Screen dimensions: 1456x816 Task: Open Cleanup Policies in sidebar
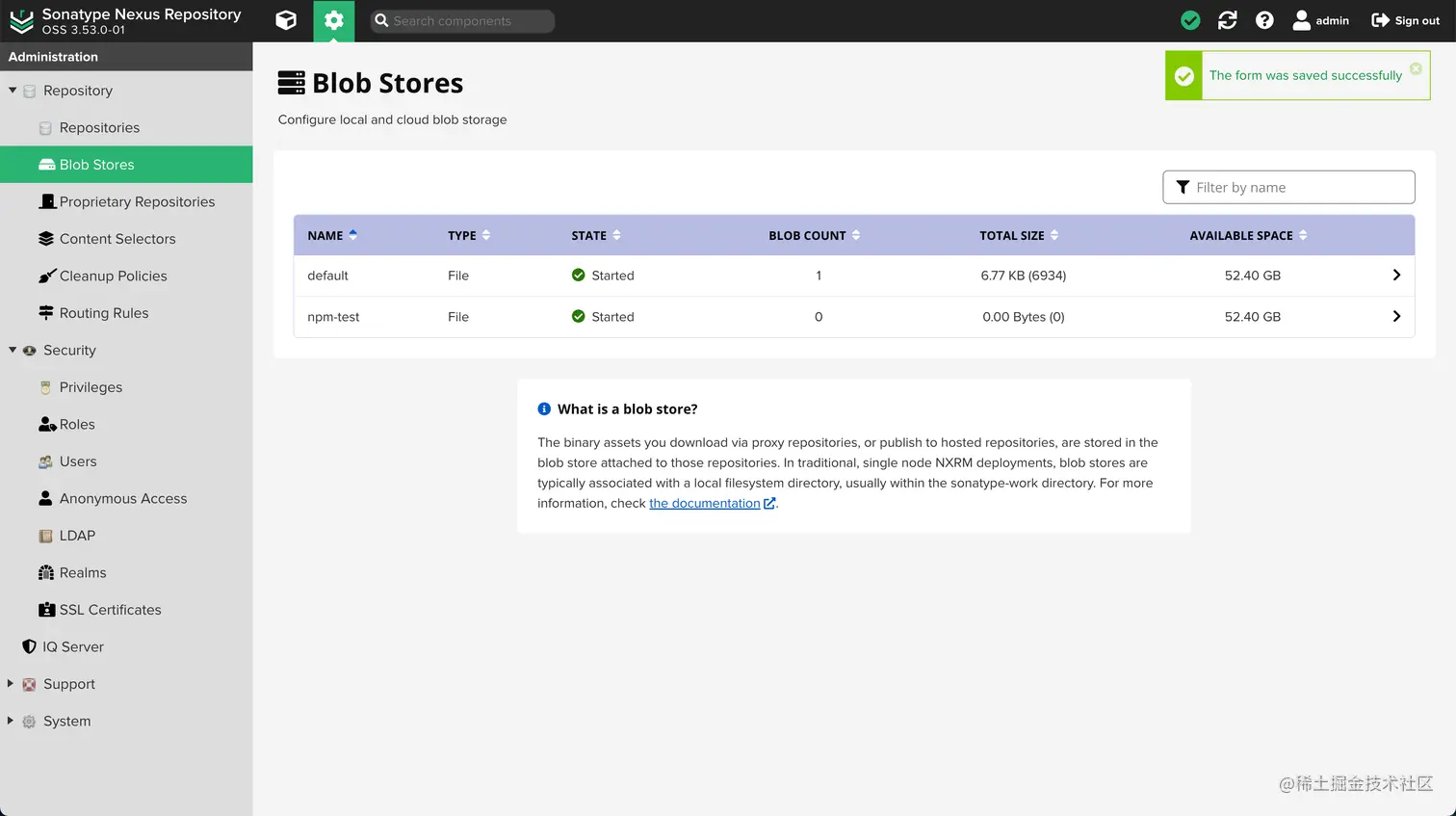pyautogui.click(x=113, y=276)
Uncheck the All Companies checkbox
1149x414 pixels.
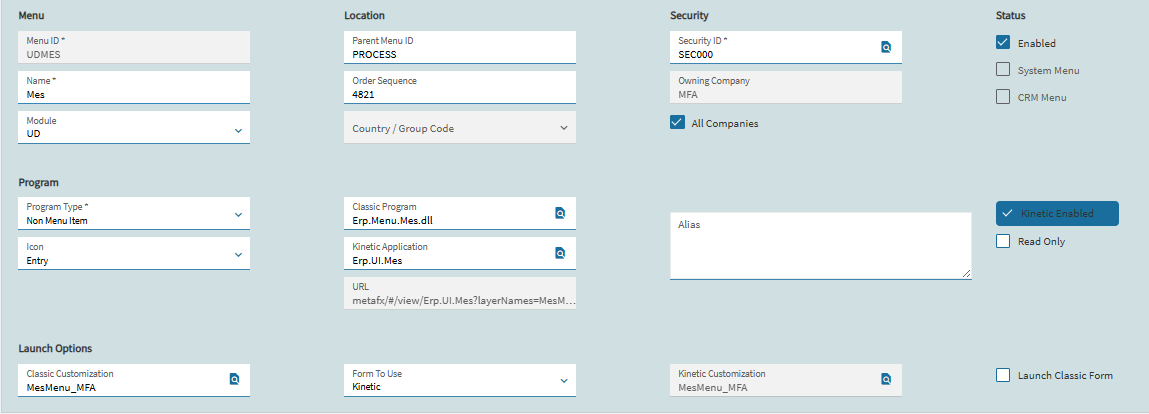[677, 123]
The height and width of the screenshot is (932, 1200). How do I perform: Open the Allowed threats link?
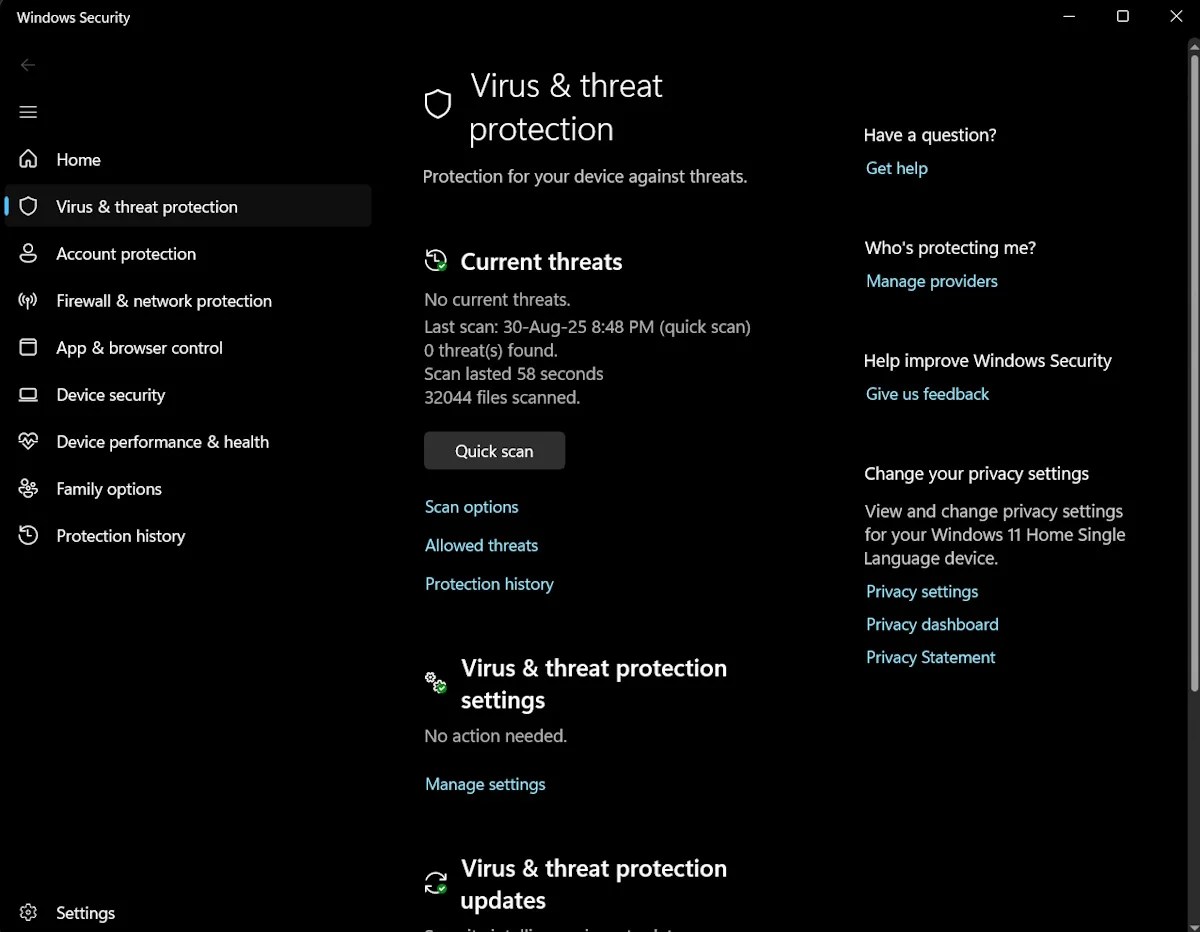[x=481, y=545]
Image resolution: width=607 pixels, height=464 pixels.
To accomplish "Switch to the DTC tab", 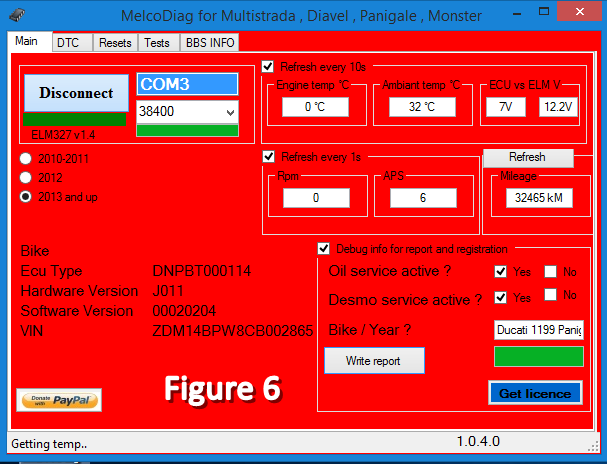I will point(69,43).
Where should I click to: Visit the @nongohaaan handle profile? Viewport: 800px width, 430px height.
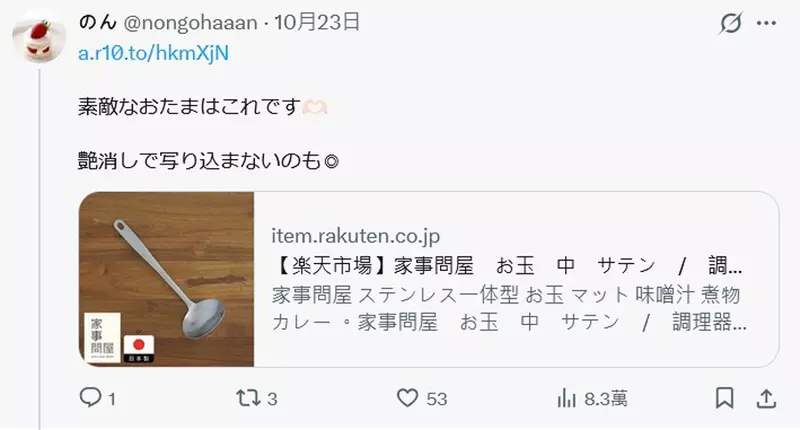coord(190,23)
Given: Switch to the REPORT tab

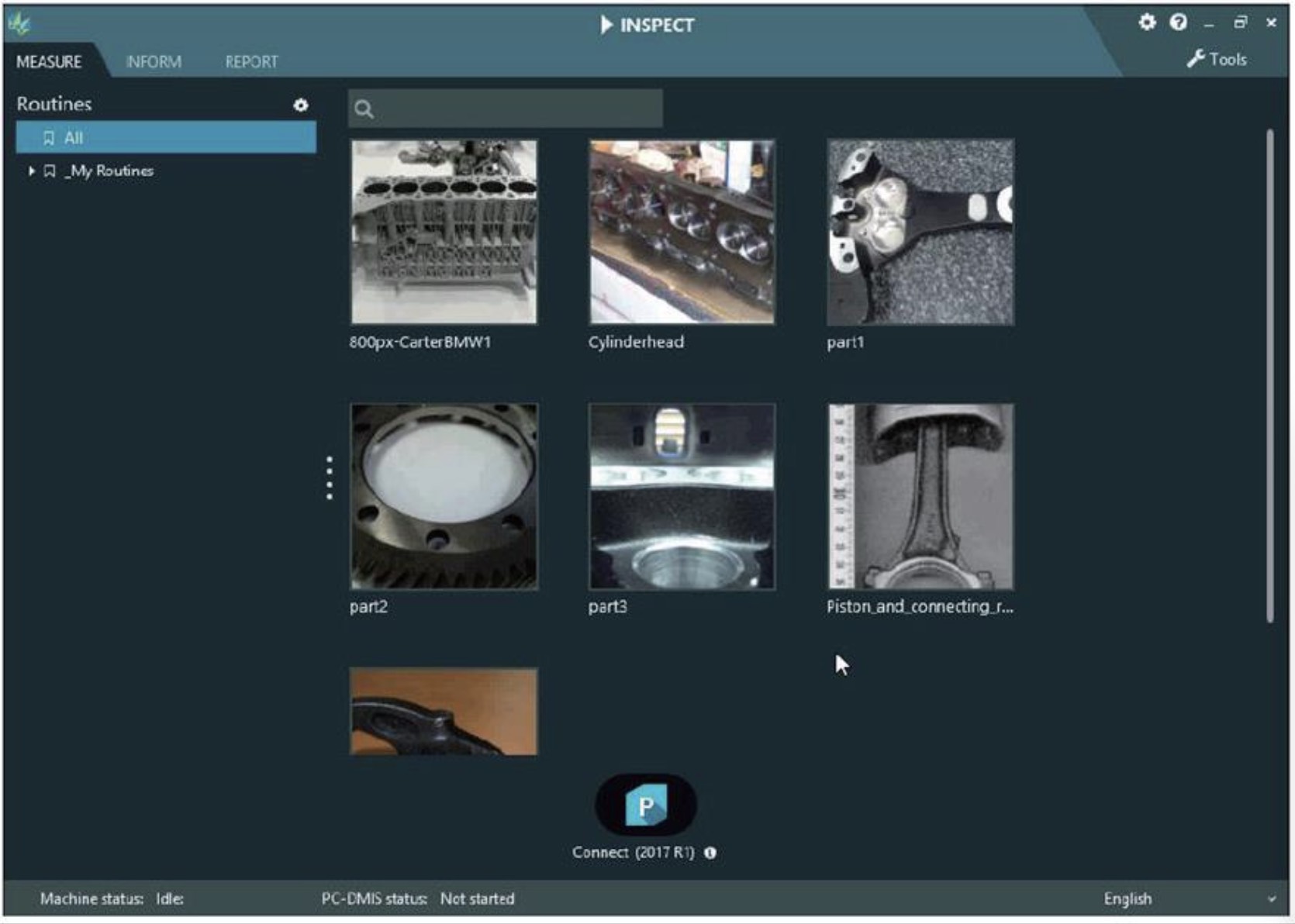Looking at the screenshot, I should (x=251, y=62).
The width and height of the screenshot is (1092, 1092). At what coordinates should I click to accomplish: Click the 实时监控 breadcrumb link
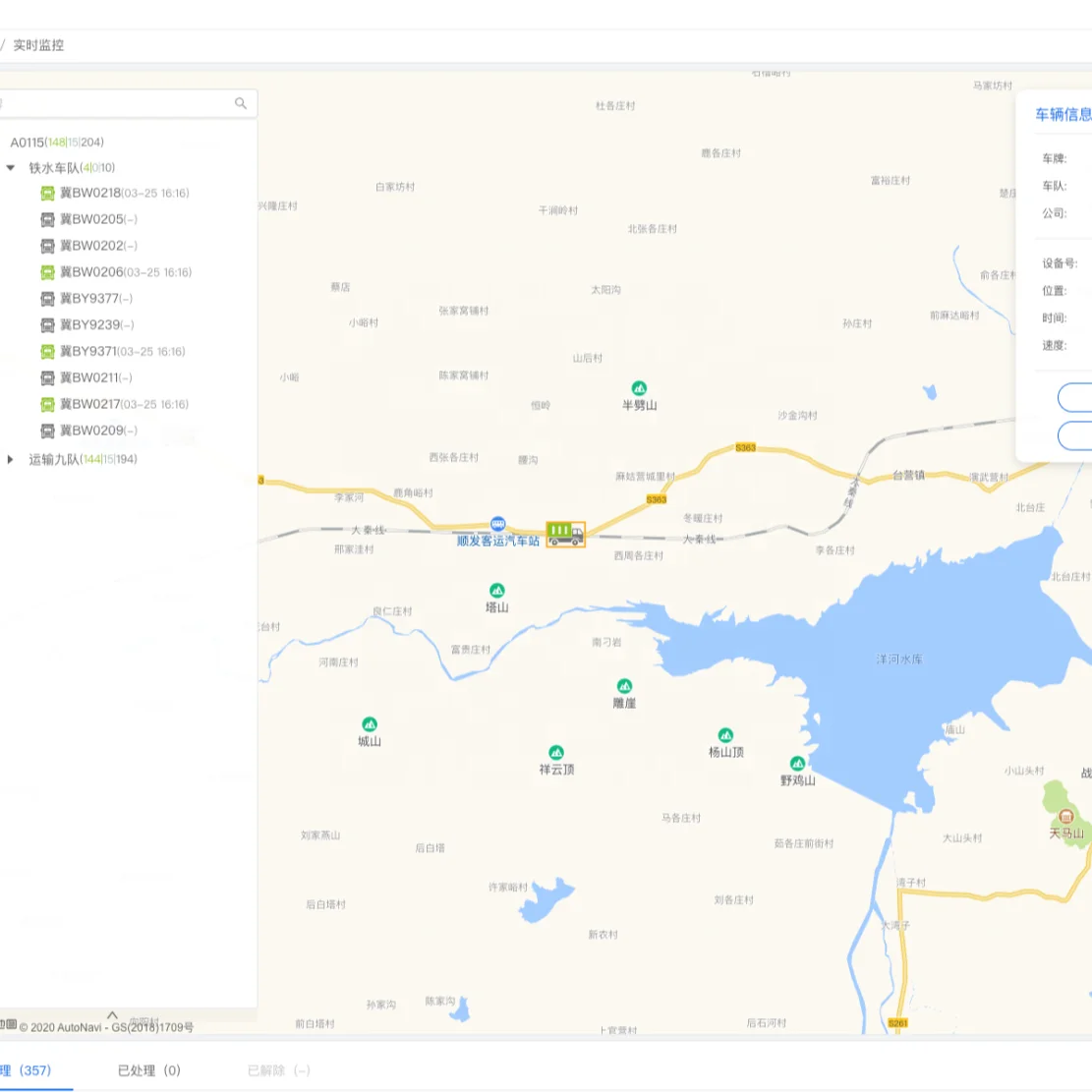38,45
__________
__Goal of the exercise__:
What you return must match, line for line, the span from the line containing "Where should I" through the last line of the listing above, with every picture omitted.

__Response to the task__:
Where should I click to: Visit the @nongohaaan handle profile? Viewport: 800px width, 430px height.
coord(190,23)
Given: Switch to the REPORT tab

Looking at the screenshot, I should (x=251, y=62).
The width and height of the screenshot is (1092, 1092). At what coordinates should I click to accomplish: Click the 实时监控 breadcrumb link
38,45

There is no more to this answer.